Coursework Project: Python for Data Analytics
International Business School (IBS), Budapest


1. Project Overview

This project performs exploratory data analysis (EDA) in Python using episode-level data for The Good Place, combining:

  • IMDb-derived information (ratings, votes, titles, descriptions, air dates)
  • Episode metadata (writers, directors, season/episode structure, US viewership)

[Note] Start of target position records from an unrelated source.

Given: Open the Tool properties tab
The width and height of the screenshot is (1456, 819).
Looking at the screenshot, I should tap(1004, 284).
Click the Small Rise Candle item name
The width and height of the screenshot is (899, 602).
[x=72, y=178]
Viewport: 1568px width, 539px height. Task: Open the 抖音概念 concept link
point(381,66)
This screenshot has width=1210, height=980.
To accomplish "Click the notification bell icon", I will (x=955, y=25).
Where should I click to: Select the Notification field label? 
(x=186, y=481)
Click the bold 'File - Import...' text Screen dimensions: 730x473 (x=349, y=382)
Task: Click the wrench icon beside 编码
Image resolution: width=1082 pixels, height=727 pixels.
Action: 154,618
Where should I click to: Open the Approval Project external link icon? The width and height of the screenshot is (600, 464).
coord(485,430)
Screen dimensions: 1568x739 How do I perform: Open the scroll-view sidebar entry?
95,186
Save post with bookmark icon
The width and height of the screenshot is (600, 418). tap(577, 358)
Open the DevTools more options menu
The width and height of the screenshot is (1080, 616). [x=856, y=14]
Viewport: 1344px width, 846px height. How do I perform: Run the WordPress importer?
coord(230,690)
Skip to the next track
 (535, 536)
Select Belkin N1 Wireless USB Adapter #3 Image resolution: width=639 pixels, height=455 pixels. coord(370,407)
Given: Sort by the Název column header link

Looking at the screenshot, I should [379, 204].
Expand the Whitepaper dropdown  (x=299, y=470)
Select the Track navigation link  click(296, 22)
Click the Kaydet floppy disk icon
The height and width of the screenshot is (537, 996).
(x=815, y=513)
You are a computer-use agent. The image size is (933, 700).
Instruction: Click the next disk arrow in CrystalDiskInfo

The notebook demonstrates a complete EDA workflow: data loading, cleaning, merging, descriptive statistics, visualization, and interpretation.


2. Key Questions Explored

The analysis focuses on questions such as:

  • How do IMDb ratings vary across seasons and episodes?
  • Which episodes are top-rated and which have the most votes?
  • How does US viewership change over time?
  • Are ratings correlated with votes, viewership, or description length?

3. Repository Structure

python-data-analytics-imdb-eda/
├─ notebooks/
│  └─ eda_the_good_place.ipynb
├─ data/
│  ├─ raw/                # raw datasets (included)
│  └─ processed/          # optional cleaned outputs
├─ outputs/
│  ├─ figures/            # saved charts (optional)
│  └─ tables/             # exported tables (optional)
├─ report/
│  └─ eda_summary.pdf
└─ docs/
   ├─ AI_USAGE.md
   └─ ACADEMIC_INTEGRITY.md

4. Data

4.1 Included datasets

The raw datasets used in this project are included in the repository under data/raw/:

  • data/raw/the_good_place_imdb.csv
  • data/raw/the_good_place_episodes.csv

The datasets originate from Kaggle and are released under a CC0 (Public Domain) license, which permits redistribution and reuse without restriction.

Source reference:

Additional details on data sources and structure are provided in:

  • data/README_data.md

5. How to run

Option A — pip (recommended)

py -m pip install -r requirements.txt

Option B — conda (reproducible environment)

conda env create -f environment.yml
conda activate python-data-analytics-eda

Then launch Jupyter and open:

  • notebooks/eda_the_good_place.ipynb

6. Deliverables

  • Jupyter notebook: notebooks/eda_the_good_place.ipynb
  • PDF export: report/eda_summary.pdf (generated from the final notebook)

7. Notes on AI Usage and Academic Integrity

This project was completed as coursework and follows the course’s AI policy (Permitted Level: Level 4).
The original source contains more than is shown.